Adanmışlık
Her ulu dava ızdırap renklidir. Yüce ve yüksek hakikatler zorluklarla içiçe neşv-ü nema bulur. Her doğum sancılı olur. Tohum toprağın bağrına atılmadan, karanlıklarla boğuşmadan, çatlamadan başını ışığa çıkaramaz. Kışın en şiddetli fırtınalarıdır nice baharları bağırlarında saklayan. Zirvelere tırmanılmadan çıkılamaz. Kurbansız bayramlar düşünülemez. Bütün muvaffakiyetler, mahrumiyetlerin neticesinde elde edilmişlerdir.
Asr-ı Saadet, bir kutlu tekevvünün en parlak devresidir. Ama o ışığa ulaşmak nice karanlıkları aşmakla olmuştur. O ab-ı hayata varmak için, yıllarca ızdırap yudumlanmıştır.
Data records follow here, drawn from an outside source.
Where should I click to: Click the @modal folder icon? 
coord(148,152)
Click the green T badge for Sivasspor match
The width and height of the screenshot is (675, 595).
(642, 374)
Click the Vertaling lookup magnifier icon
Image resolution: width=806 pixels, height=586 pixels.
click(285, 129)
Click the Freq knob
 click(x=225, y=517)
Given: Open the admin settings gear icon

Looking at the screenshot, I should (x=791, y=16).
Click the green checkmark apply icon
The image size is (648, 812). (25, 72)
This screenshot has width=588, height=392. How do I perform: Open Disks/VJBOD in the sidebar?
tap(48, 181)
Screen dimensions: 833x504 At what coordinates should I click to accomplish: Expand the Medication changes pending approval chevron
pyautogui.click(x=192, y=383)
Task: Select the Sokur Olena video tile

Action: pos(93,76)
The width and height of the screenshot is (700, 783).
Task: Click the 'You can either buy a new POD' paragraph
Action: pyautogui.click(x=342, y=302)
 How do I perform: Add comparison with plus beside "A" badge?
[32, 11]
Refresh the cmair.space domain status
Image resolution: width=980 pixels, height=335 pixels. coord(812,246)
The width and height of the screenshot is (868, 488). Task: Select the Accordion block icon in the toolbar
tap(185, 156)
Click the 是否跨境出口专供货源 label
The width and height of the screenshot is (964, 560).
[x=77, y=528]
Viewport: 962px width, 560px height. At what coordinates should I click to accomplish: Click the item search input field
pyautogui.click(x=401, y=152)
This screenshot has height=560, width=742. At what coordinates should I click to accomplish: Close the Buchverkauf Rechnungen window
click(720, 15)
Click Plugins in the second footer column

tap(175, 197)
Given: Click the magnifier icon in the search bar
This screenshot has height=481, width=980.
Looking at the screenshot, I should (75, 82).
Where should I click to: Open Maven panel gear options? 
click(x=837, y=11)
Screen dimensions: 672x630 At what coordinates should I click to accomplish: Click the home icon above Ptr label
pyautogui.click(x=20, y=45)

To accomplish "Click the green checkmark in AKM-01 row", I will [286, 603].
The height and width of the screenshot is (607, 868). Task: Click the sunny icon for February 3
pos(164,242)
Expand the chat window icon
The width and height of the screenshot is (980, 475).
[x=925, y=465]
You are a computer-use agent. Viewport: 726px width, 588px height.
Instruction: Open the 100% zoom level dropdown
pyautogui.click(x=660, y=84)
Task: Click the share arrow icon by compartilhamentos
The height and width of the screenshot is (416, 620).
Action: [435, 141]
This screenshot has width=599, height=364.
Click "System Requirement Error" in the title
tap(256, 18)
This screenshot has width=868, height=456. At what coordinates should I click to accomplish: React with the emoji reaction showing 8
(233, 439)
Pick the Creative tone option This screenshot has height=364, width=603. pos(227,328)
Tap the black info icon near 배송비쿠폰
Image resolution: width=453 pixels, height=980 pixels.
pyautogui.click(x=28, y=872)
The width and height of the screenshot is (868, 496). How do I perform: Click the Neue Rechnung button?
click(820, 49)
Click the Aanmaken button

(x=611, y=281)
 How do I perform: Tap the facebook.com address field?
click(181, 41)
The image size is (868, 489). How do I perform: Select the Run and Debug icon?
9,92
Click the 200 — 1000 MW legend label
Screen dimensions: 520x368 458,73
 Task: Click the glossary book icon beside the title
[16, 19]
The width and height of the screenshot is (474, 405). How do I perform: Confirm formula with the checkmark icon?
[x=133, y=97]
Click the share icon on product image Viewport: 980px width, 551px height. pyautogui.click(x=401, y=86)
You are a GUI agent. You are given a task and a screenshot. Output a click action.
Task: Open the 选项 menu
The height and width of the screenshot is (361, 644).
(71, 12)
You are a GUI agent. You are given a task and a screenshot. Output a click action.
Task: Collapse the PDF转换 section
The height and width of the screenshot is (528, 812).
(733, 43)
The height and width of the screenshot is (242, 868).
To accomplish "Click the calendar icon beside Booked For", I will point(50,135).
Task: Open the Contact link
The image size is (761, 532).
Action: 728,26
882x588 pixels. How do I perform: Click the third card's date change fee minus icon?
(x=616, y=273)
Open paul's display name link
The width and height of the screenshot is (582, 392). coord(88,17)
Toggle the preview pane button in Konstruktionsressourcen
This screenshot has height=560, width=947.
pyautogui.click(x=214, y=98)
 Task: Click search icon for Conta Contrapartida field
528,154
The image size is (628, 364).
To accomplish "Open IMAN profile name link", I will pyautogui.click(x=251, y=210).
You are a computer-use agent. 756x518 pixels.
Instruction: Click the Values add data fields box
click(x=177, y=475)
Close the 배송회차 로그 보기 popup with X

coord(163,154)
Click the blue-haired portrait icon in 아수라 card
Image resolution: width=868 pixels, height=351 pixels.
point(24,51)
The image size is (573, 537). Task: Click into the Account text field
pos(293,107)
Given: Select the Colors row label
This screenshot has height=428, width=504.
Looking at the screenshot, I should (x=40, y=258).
Huzeyfe (r.a.) babasının evinden kovulmadan, Bilal (r.a.) kızgın taşların altına yatırılmadan, Zübeyr (r.a.) hasırlara sarılıp yakılmadan elde edilememiştir o ‘Altınçağ’.
Habeşistan’a göç kervanları düzülmeden, hüzün senesinde gözler yaşlarla dolmadan, Taif’te taşlanmadan o yollar aşılamamıştır ve Mekke’den hicret etmek zorunda kalmıştır Müslümanlar.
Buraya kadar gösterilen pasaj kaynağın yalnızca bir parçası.